Le banquier éborgneur sera allé plus loin que tous ses prédécesseurs en matière de privatisation. Chez lui, ce n'est pas de l'économie, c'est de l'idéologie à l'état pur. Il privatisera bientôt les petits chemins qui sentent la noisette.

 

Un décret, publié au « Journal officiel » le 15 août, établit les conditions auxquelles des sections de routes nationales pourront être cédées au privé. Certains y voient un nouveau cadeau aux sociétés concessionnaires. 

 

 

En plein cœur de l’été, le 14 août, un décret publié au Journal officiel« relatif aux conditions de classement de certaines sections de routes dans la catégorie des autoroutes » est passé totalement inaperçu. D’apparence très technique, ce décret d’application de la loi d’orientation des mobilités (LOM) de décembre 2019 ouvre, en réalité, la possibilité de céder au privé des kilomètres de routes nationales.

 

 

Quinze ans après la privatisation pas tout à fait digérée des autoroutes, cette idée fait frémir ceux qui craignent un nouveau cadeau fait aux sociétés concessionnaires. Le scénario discuté en coulisses depuis quelques années par l’Etat et les compagnies privées est pourtant simple. Ce dernier n’a pas les moyens d’entretenir comme il faudrait ses routes, qui souffrent d’un sous-investissement chronique. Mais si vous nous confiez certaines portions, les derniers kilomètres avant l’autoroute, par exemple, suggèrent les grands groupes, nous les entretenons, nous investissons, et, en échange, vous prorogez nos contrats.

 

 

Or, l’allongement des durées de concession, c’est justement ce qu’il faut éviter, estiment les sénateurs, qui ont enquêté pendant huit mois sur le sujet et dont le rapport devait être rendu public ce vendredi 18 septembre. Selon leurs estimations, au moins deux des trois sociétés concessionnaires auront rentabilisé leurs investissements dès la fin de l’année 2022, alors que les contrats courent pour encore au moins dix ans. Prolonger la durée des concessions reviendrait à priver l’Etat de nouvelles recettes, estime un fin connaisseur du dossier. « Car plus une concession est vieille, plus elle est rentable », explique-t-il.

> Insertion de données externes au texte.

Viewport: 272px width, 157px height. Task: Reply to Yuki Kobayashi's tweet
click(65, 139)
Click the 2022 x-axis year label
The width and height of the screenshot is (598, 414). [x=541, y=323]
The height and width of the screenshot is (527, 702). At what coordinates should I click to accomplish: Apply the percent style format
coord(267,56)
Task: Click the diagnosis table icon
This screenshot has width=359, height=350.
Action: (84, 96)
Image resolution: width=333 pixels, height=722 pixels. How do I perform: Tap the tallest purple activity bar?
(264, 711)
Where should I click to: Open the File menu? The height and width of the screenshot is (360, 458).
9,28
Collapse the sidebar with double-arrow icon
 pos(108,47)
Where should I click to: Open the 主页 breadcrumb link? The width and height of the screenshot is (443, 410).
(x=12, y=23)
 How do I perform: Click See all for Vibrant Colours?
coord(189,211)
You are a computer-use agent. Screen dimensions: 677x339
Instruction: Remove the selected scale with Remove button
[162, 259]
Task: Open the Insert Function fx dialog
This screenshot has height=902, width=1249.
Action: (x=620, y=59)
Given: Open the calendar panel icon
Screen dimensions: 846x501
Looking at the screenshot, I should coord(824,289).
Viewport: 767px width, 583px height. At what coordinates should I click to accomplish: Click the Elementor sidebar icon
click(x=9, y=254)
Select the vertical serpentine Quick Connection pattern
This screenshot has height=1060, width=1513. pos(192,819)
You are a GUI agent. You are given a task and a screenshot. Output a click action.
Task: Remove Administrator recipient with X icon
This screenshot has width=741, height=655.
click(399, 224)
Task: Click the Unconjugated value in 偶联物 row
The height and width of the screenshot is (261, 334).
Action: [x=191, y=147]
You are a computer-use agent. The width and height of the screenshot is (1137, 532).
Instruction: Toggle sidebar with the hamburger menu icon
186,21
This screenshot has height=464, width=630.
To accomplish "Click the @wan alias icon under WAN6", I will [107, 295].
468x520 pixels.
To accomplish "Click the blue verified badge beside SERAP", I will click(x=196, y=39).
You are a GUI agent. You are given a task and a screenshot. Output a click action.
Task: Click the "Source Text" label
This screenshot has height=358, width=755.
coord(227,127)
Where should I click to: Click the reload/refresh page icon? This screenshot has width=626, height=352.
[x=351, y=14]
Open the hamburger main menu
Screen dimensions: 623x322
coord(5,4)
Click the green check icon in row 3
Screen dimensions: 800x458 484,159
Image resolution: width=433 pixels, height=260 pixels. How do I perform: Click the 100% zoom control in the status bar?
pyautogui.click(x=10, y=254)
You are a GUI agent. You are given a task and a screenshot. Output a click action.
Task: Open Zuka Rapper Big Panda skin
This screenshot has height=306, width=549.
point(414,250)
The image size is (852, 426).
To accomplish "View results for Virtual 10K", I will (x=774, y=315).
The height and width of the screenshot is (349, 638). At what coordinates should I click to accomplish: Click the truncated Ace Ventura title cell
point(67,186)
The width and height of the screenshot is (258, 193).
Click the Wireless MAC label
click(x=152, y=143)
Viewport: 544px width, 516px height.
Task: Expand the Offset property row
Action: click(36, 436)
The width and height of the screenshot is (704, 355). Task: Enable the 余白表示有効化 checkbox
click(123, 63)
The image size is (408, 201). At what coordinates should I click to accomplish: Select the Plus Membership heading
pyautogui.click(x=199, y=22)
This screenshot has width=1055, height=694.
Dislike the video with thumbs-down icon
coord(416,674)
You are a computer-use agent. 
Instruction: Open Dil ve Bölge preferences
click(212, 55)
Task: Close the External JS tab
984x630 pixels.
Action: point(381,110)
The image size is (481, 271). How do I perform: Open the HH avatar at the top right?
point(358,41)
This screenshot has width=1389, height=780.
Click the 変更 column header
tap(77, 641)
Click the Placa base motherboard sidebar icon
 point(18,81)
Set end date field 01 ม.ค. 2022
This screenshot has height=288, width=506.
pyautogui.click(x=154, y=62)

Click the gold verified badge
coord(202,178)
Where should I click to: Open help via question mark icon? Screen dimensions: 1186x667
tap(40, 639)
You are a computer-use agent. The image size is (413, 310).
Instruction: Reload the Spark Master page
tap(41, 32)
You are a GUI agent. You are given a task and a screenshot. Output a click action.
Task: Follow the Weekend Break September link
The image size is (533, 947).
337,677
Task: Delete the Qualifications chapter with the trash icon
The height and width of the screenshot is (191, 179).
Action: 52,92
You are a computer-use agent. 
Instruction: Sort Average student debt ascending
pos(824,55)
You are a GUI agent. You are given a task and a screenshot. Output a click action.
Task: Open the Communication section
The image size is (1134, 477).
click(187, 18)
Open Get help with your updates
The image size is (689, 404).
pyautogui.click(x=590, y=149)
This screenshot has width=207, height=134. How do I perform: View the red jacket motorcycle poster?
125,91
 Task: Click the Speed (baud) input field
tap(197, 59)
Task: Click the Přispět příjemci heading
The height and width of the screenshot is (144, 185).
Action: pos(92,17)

La voie ouverte par ce décret « est en réalité une pratique ancienne, qui avait cours avant même que les concessions aient été cédées au privé », assure Christophe Boutin, le délégué général de l’Association des sociétés françaises d’autoroutes, l’ASFA. Et quelques années après le partage de 2006, des sections d’autoroute gratuites ont fini par passer dans le giron du privé. La route nationale 205, par exemple, qui monte jusqu’à Chamonix (Haute-Savoie), a été transférée, en 2009, à la société Autoroutes et tunnels du Mont-Blanc. A Grenoble, c’est l’A480 qui a été transférée, en 2015, à l’AREA, une filiale d’Eiffage. En échange de la remise en état de la voie rapide, et de la création d’une voie réservée aux bus et au covoiturage, Eiffage a vu sa concession rallongée de quatre ans. Le transfert a été évalué à 400 millions d’euros.